• [REQUIREMENT] Copy the passage below on clever programming tricks in full, word for word, without the rows that follow it.

• [SOURCE TEXT]

::::::

A Clever Programming Trick…

If you need to swap the values of two variables, this usually requires a third temporary variable (that is, if you’re not using a language like Python that supports the a, b = b, a syntax.) It looks something like this:

temp = a;
a = b;
b = temp;

But if these are integer variables, there’s a nifty trick to save yourself a little bit of memory. You can use arithmetic instead of a temporary variable:

a = a + b;
b = a - b;
a = a - b;

If the integers on your platform are 32-bits, your new swap will save four bytes of memory.


This is a mistake a lot of new programmers make. The coder comes up with some clever trick or that can save a few bytes of memory or shave a few nanoseconds off of a function. You must learn that these “clever tricks” aren’t really worth it. These clever tricks are called “micro-optimizations”, and back when computers only had 64KB of memory, they made sense. More often than not these days they just make the code less readable and harder to debug. Memory is cheap, and humans won’t notice a few more milliseconds of waiting time (unless the delay is for a frequent and visible event.)

Think about it. In the time that it takes for you to read this sentence, several billion nanoseconds have already passed. Billions. A clever trick that saves a few nanoseconds at the expense of code readability is not going to be noticed. NOBODY CARES ABOUT A FEW MILLION NANOSECONDS.

“Premature optimization is the root of all evil.”

This notion is encapsulated in Don Knuth’s venerated saying, “Premature optimization is the root of all evil.” In other words, you should concentrate on making your software, then concentrate on making it work correctly, and then later (if you have to) concentrate on making it fast. Trying to optimize the code before then is a fool’s errand. Most likely, the software you write today will have been replaced or tossed out or forgotten three years from now. (Unless you are writing Oregon Trail, in which case old people will keep writing emulators to play it out of some silly sense of nostalgia.)

Some examples of clever tricks you should never do:

  • The integer variable swap trick shown above.

::::::

• [MATERIAL SUPPLIED]

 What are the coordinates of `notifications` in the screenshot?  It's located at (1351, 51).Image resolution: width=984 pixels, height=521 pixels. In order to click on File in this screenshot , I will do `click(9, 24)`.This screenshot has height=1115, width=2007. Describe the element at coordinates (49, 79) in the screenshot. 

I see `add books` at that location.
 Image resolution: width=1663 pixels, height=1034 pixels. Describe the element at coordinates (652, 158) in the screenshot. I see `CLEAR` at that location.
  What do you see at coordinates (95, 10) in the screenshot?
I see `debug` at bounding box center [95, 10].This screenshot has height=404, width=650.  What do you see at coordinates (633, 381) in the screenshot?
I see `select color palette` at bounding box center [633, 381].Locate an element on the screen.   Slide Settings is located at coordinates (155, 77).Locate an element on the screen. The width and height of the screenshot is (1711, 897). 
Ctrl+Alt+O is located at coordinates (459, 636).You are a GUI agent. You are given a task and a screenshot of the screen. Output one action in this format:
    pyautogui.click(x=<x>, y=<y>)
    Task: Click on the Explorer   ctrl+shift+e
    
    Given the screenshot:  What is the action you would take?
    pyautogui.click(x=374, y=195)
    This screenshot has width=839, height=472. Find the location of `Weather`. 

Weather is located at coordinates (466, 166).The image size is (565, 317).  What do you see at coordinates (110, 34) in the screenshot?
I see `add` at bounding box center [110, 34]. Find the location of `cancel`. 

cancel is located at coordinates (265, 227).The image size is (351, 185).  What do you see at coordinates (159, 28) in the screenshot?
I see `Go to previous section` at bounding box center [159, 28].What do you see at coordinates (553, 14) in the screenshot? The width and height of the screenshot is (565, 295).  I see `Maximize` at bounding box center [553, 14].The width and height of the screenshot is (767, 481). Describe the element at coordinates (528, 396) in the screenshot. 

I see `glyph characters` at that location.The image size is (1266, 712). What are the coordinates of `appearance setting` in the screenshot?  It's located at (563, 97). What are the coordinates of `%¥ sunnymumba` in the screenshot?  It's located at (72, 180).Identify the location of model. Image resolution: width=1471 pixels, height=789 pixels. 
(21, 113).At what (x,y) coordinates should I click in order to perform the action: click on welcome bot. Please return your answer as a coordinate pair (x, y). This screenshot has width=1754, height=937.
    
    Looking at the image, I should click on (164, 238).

::::::

• [FINAL RESULT]
A Clever Programming Trick…

If you need to swap the values of two variables, this usually requires a third temporary variable (that is, if you’re not using a language like Python that supports the a, b = b, a syntax.) It looks something like this:

temp = a;
a = b;
b = temp;

But if these are integer variables, there’s a nifty trick to save yourself a little bit of memory. You can use arithmetic instead of a temporary variable:

a = a + b;
b = a - b;
a = a - b;

If the integers on your platform are 32-bits, your new swap will save four bytes of memory.


This is a mistake a lot of new programmers make. The coder comes up with some clever trick or that can save a few bytes of memory or shave a few nanoseconds off of a function. You must learn that these “clever tricks” aren’t really worth it. These clever tricks are called “micro-optimizations”, and back when computers only had 64KB of memory, they made sense. More often than not these days they just make the code less readable and harder to debug. Memory is cheap, and humans won’t notice a few more milliseconds of waiting time (unless the delay is for a frequent and visible event.)

Think about it. In the time that it takes for you to read this sentence, several billion nanoseconds have already passed. Billions. A clever trick that saves a few nanoseconds at the expense of code readability is not going to be noticed. NOBODY CARES ABOUT A FEW MILLION NANOSECONDS.

“Premature optimization is the root of all evil.”

This notion is encapsulated in Don Knuth’s venerated saying, “Premature optimization is the root of all evil.” In other words, you should concentrate on making your software, then concentrate on making it work correctly, and then later (if you have to) concentrate on making it fast. Trying to optimize the code before then is a fool’s errand. Most likely, the software you write today will have been replaced or tossed out or forgotten three years from now. (Unless you are writing Oregon Trail, in which case old people will keep writing emulators to play it out of some silly sense of nostalgia.)

Some examples of clever tricks you should never do:

  • The integer variable swap trick shown above.